start Provided records

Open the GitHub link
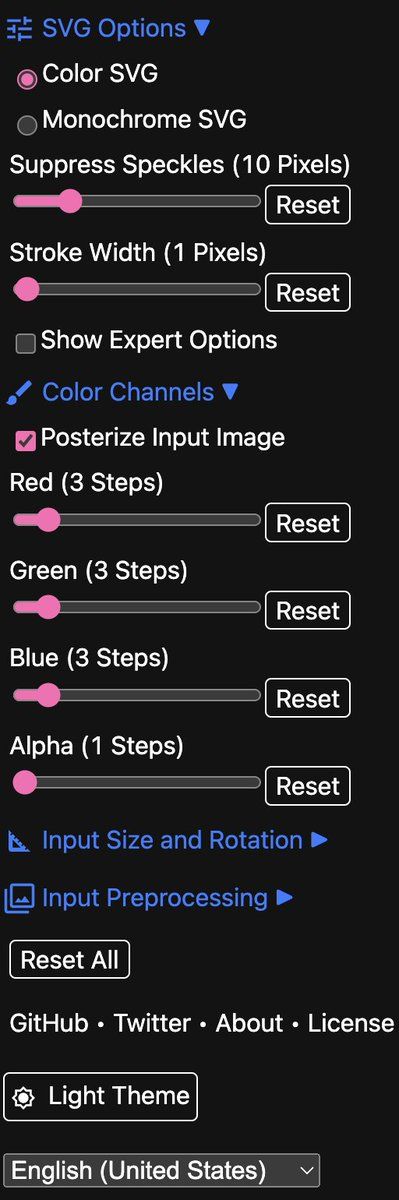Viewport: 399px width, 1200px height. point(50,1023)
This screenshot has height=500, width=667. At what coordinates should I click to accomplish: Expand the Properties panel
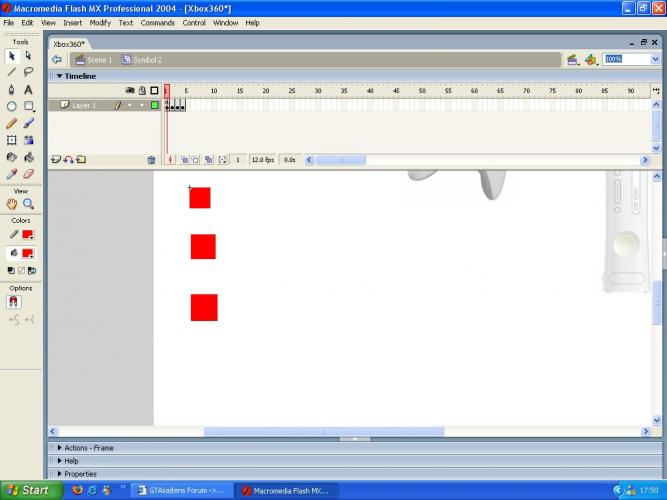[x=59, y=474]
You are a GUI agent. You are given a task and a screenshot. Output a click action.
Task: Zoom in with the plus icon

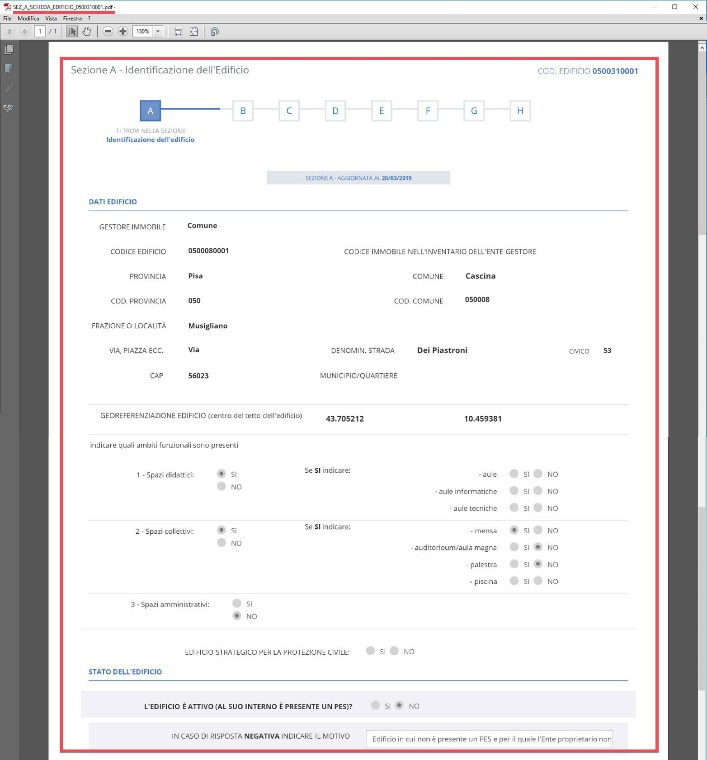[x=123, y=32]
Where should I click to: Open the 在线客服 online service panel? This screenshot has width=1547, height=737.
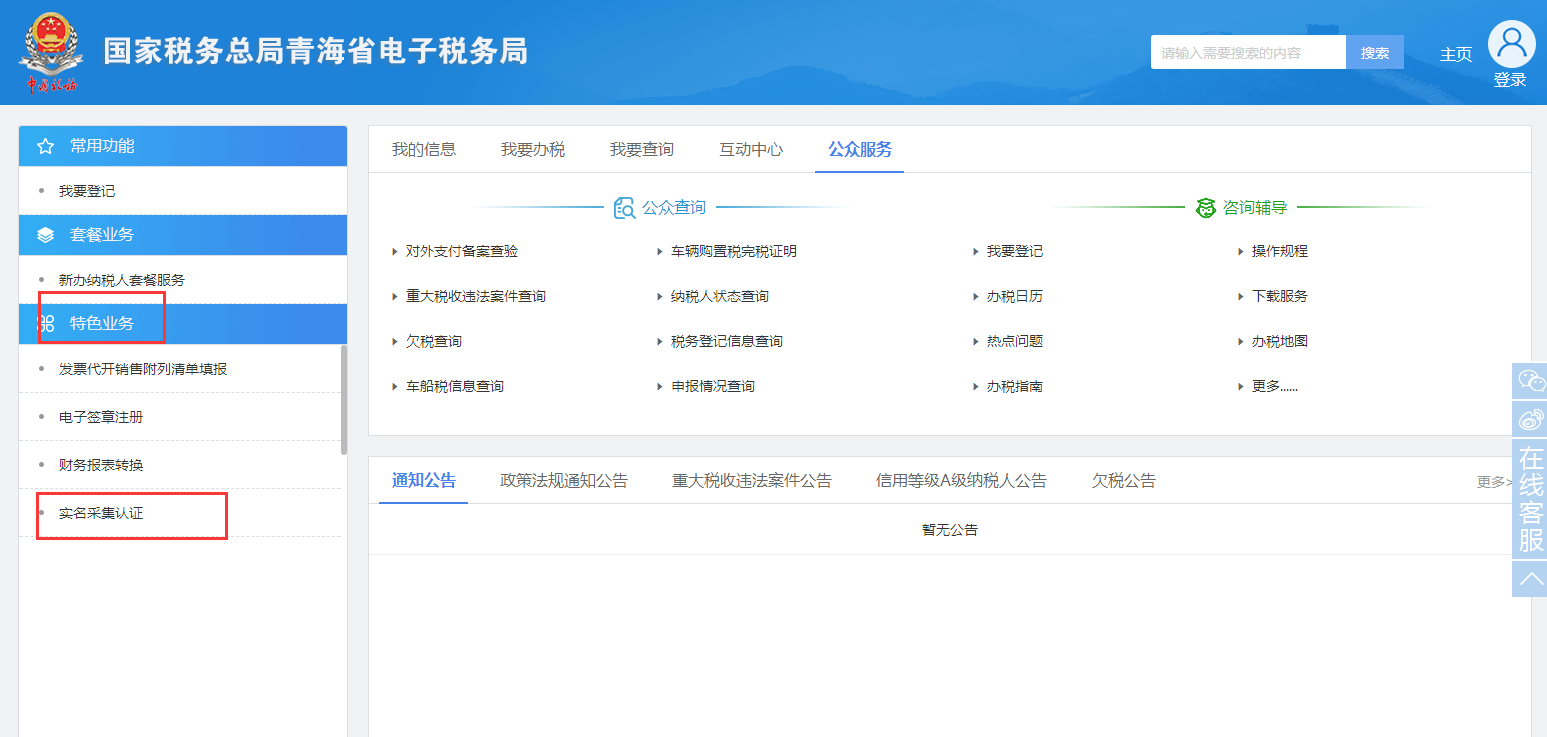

end Provided records

Do this: Reproduce all of the records above word for word, omitting the pictures.

Full response:
Open the GitHub link
Viewport: 399px width, 1200px height. point(50,1023)
This screenshot has height=500, width=667. At what coordinates should I click to accomplish: Expand the Properties panel
[x=59, y=474]
You are a GUI agent. You are given a task and a screenshot. Output a click action.
Task: Zoom in with the plus icon

[x=123, y=32]
Where should I click to: Open the 在线客服 online service panel? This screenshot has width=1547, height=737.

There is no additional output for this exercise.